In 1977, Canadians were fairly evenly divided on the legality of possessing a small amount of marijuana. Thirty-five percent of Canadians believed that it should be a criminal offense, 36% believed it should be an offense subject only to a fine, and less than a quarter (23%) thought that possessing a small amount of marijuana should not be considered an offense at all.
Twenty-five years later, opinion has shifted in support of treating marijuana possession less harshly. In the 2002 poll, 40% of Canadians said that the possession of a small amount of marijuana should be subject to a fine, while a similar percentage (37%) said it should not be considered an offense at all -- only 22% said it should be a criminal offense. The percentage of Canadians believing that marijuana possession should be a criminal offense peaked in 1985 at 40%. Since that time, only about a quarter of Canadians have held this view.
Those in the age group that corresponds roughly with the baby boomer generation (aged 50 to 64) -- who were young adults in the 1970s -- are most likely to believe that the possession of a small amount of marijuana should not be considered an offense.
Marijuana Use for Medicinal Purposes
In more recent years, Canada has struggled with the implications of legalizing the use of marijuana as an aid to controlling pain associated with medical conditions. Since Gallup first began asking Canadians about this issue in 1998, a majority has favored such a move. In 2002, 81% of Canadians were in favor of legalizing marijuana strictly for medicinal purposes, while only 18% were opposed.

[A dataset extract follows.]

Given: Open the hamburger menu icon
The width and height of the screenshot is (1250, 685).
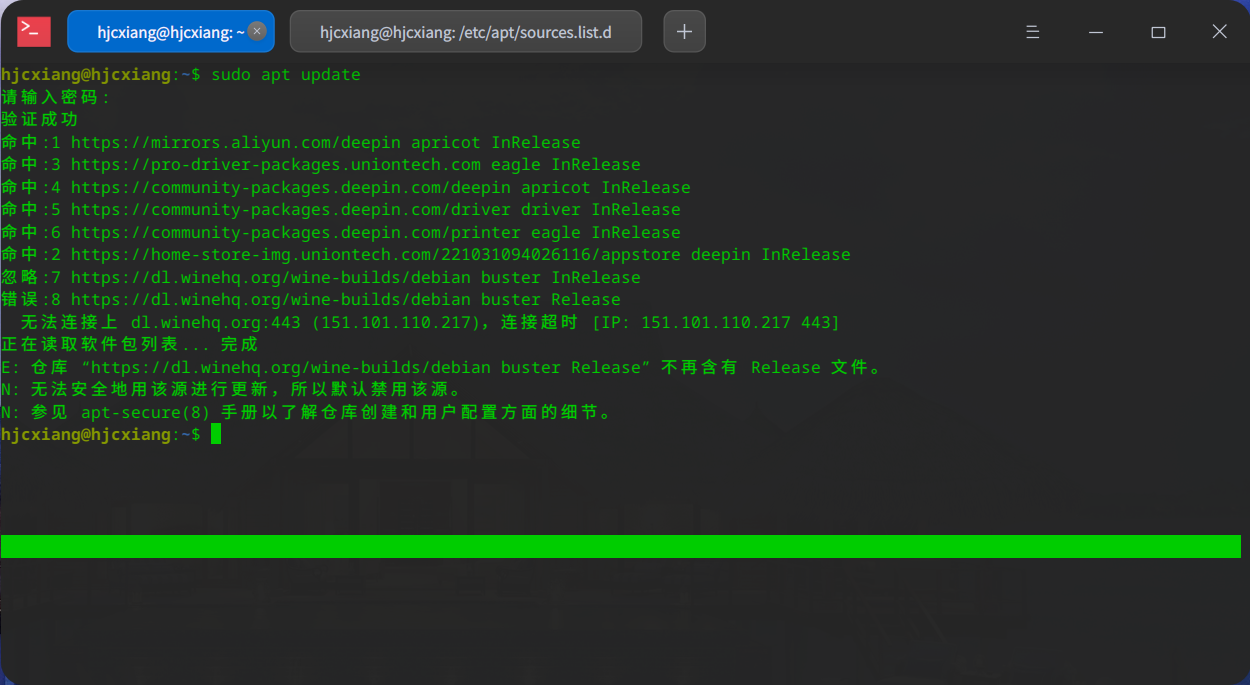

Older Canadians (those aged 65 and older) were least likely to favor the legalization of marijuana for medicinal purposes, although two-thirds (67%) of even this group were in favor. Once again, Canadians between the ages of 50 and 64 were most likely to take a liberal stance, saying they favor legalizing marijuana for medicinal purposes.
Despite the hedonistic image of the 1970s, Canadians are more accepting of marijuana use today than they were 25 years ago, particularly marijuana use for medicinal purposes.
Canadian law may soon coincide with the public's view on this subject. Recently, an Ontario Supreme Court judge ruled that the federal regulations governing the use of marijuana for medical purposes are unconstitutional because although patients can possess marijuana with written permission from their doctor, they currently have no access to a legal supply of the drug. As Justice Sidney Lederman stated, "Access is compromised because there is simply no legal way for individuals with production licenses to obtain the marijuana seeds required to grow marijuana. Consorting with criminal drug dealers strikes me as a relatively risky means of obtaining medicine."
*Results based on telephone interviews with 1,005 Canadian adults, aged 18 and older, conducted March 12-18, 2002. A sample of this size is accurate with a 3.1 percentage point margin of error, 19 in 20 times. A stratified random sample is used with age and gender weights.